Let’s talk about culture shock…
Merriam Webster defines it as “a sense of confusion and uncertainty sometimes with feelings of anxiety that may affect people exposed to an alien culture or environment without adequate preparation,” while Collins Dictionary says it is “the alienation, confusion, surprise, etc. that may be experienced by someone encountering unfamiliar surroundings, a strange city or community, a different culture, etc.” I am familiar with culture shock since I went through it in Tanzania two years ago, but I did not expect to experience it again in Senegal…
Based on this article on the stages of culture shock, I am at the Frustration Stage. If I were to categorize my shock level using the scale in this article instead, I’d say that I’m depressed. Aside from frequent reminders of my status as an outsider and foreigner, my sleep pattern is the worst it has ever been (I suffer from insomnia since my teenage years) and I skillfully transform small problems into large issues that are stressful and overwhelming emotionally and mentally. I also miss the familiarity of Nigerian food and society, am overly critical of Dakar, alternate between frustration and sadness regularly, and feel alone and lonely despite the fact that I know a few people. Add to these the fact that I have been sick three times, cannot adjust to the weather for the life of everything good on Earth, spent part of my 25th birthday crying to loved ones, had unpleasant experiences when I looked for an apartment, and lost my first friend here when she left Senegal abruptly two weeks ago.
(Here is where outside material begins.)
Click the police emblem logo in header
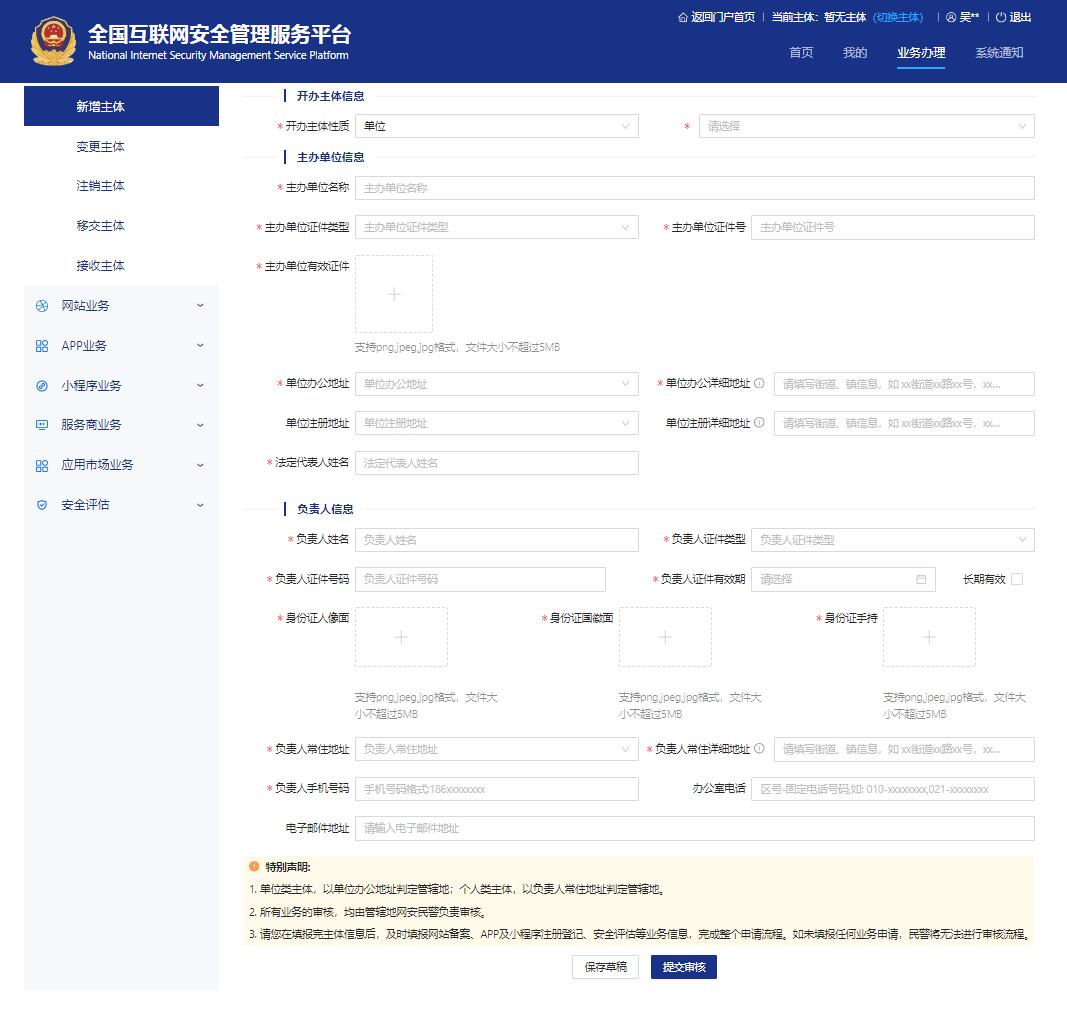Screen dimensions: 1067x1012 [52, 41]
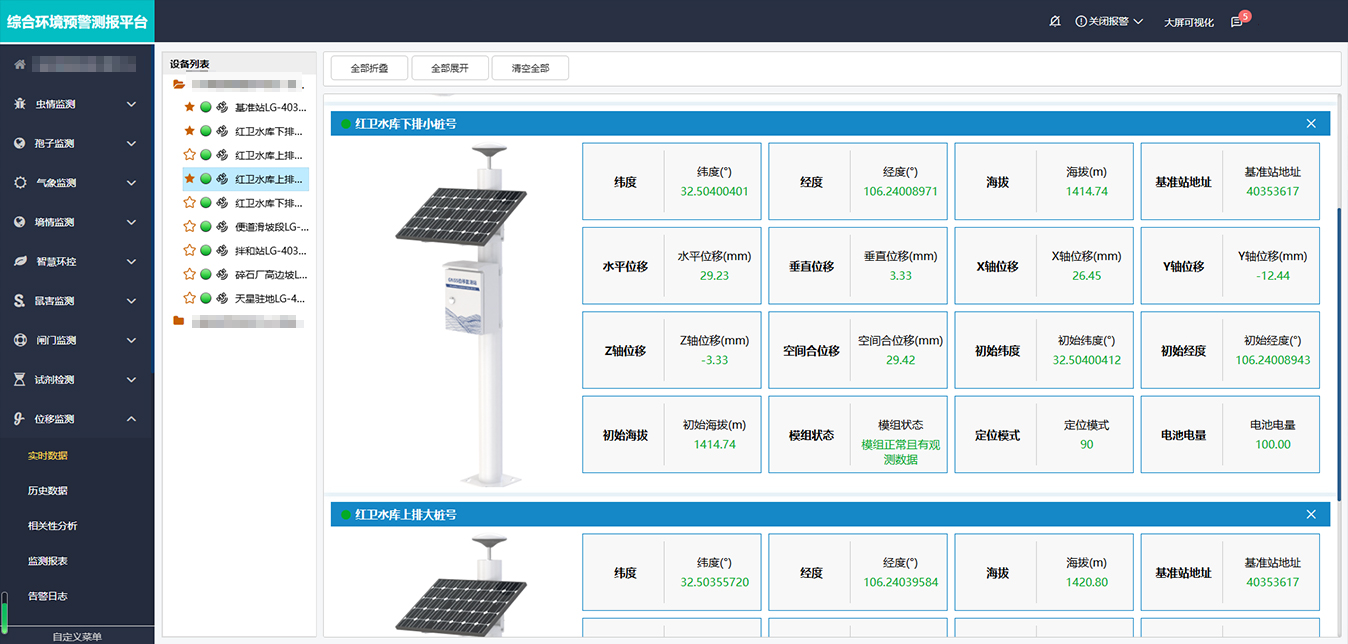Click the 智慧环控 leaf icon
This screenshot has width=1348, height=644.
20,261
Basically: operation #LoriTakesDakar is not going very well right now and I have questioned my decision to move here barely two months into my fellowship year.
Although I understand that culture shock is normal, I would prefer to get through it quickly to fully enjoy my time in Senegal. So, instead of ruminating, complaining, and focusing on what is not going well right now, I decided to do the following things regularly.
Practice gratitude and positive thinking
Whether it is quotes, prayer, sermons, motivational videos, or conversations with generally positive people, I will spend more time practicing gratitude for being at a satisfactory stage in my life and career, and welcoming positive thoughts into my mind.
Be more open-minded and receptive
This is the time to ask questions, read, meet people, step out of my comfort zone and open more to people as they open up to me – I have to make the most of this time.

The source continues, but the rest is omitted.